Dia mencontohkan kriminalisasi yang diterima oleh aktivis
yang berani mengeritik pemerintah. Kritik disikapi secara represif. Negara
bahkan tidak punya grand design dalam menangani pandemi coronavirus disease
2019 (2020).
Pemerintah tak punya grand design bisa dilihat dari
kebijakan setiap institusi pemerintahan yang tidak konsisten, koordinasi yang
buruk antarlembaga semakin memperparah situasi karena Indonesia harus melewati
pandemi tanpa kepemimpinan yang kredibel.
“Pemerintahan hari ini itu seperti entitas lain yang tidak
menjadi tidak bagian dari kita semua,” kata Haris Azhar dalam diskusi daring
yang digelar Komisi Pemberantasan Korupsi (KPK), Kamis (27/5).
Haris Azhar mengibaratkan negara seperti kehidupan dalam
rumah tangga. Idealnya, semua anggota keluarga saling bahu-membahu mencari
solusi yang terjadi. Contoh kecilnya, ayah bakal memperbaiki genteng yang
bocor, ibu menyiapkam makanan, hingga anak-anak mempertajam intelektualitas
untuk keperluan strategi dan lain-lain.
“Negara itu seperti bukan bagian dari kehidupan rumah
tangga, kalau kita mengambil persepsi kehidupan rumah tangga. Negara itu
seperti petugas keamanan RW di lingkungan tersebut yang tidak mandi selama 7
hari, yang kehadirannya tidak inginkan. Kehadirannya tidak diinginkan, bau,
masuk ke dalam rumah dan marah-marahin kita,” kata Haris Azhar.

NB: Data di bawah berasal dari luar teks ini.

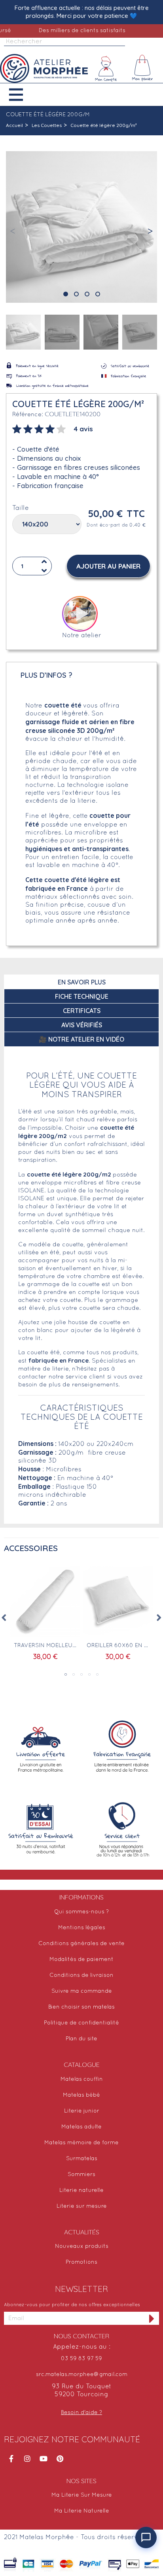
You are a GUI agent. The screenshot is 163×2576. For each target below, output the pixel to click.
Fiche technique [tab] (81, 996)
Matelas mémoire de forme (81, 2142)
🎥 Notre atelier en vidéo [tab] (81, 1039)
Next (159, 1617)
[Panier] (143, 68)
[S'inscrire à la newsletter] (152, 2318)
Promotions (81, 2262)
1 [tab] (66, 1674)
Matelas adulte (81, 2127)
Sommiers (81, 2174)
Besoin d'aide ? (81, 2412)
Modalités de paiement (81, 1959)
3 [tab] (81, 1674)
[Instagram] (27, 2458)
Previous (4, 1617)
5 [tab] (97, 1674)
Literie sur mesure (82, 2206)
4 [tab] (89, 1674)
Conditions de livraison (81, 1975)
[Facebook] (11, 2458)
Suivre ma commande (81, 1991)
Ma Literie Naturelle (81, 2511)
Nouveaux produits (81, 2246)
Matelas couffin (82, 2079)
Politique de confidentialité (81, 2023)
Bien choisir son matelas (81, 2007)
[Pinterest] (60, 2458)
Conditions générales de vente (81, 1943)
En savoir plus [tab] (82, 982)
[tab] (52, 428)
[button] (22, 95)
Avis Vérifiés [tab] (81, 1025)
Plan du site (81, 2039)
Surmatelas (81, 2158)
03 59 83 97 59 (81, 2358)
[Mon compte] (106, 68)
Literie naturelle (81, 2190)
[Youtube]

Pemerintah Gagal Jadi ‘Ayah’ untuk Rakyat
Masalah lain adalah pemerintah tidak berperan sebagai ayah
dalam kehidupan bernegara. Pemerintah Lebih mengutamakan kepentingan segelintir
elit di tengah pandemi ketimbang mengurus rakyat.
“Negara ini tidak akan bisa menangani situasi ini, dan
akhirnya nanti kita dapat banyak novel. Cerita dari satu subjek dalam satu
situasi,” ucap Haris Azhar.
Di sisi lain, pengambil kebijakan di tingkat bawah juga
memanfaatkan situasi pandemi untuk keuntungan pribadi. Haris Azhar mengaku
mendapat laporan dari salah satu warga yang dipaksakan membeli APD hanya karena
memeriksa kesehatan di sebuah rumah sakit.
Begitu juga buruh di Halmahera, Maluku Utara. Di daerah
tersebut buruh dipaksa bekerja saat hari lebaran dan bekerja di tengah pandemi
Covid-19.
“Jadi ada kesematan dalam kesempitan yang dinikmati dalam situasi ini. Ini siapa yang mau mengawasi?” Ucap Haris Azhar. (*)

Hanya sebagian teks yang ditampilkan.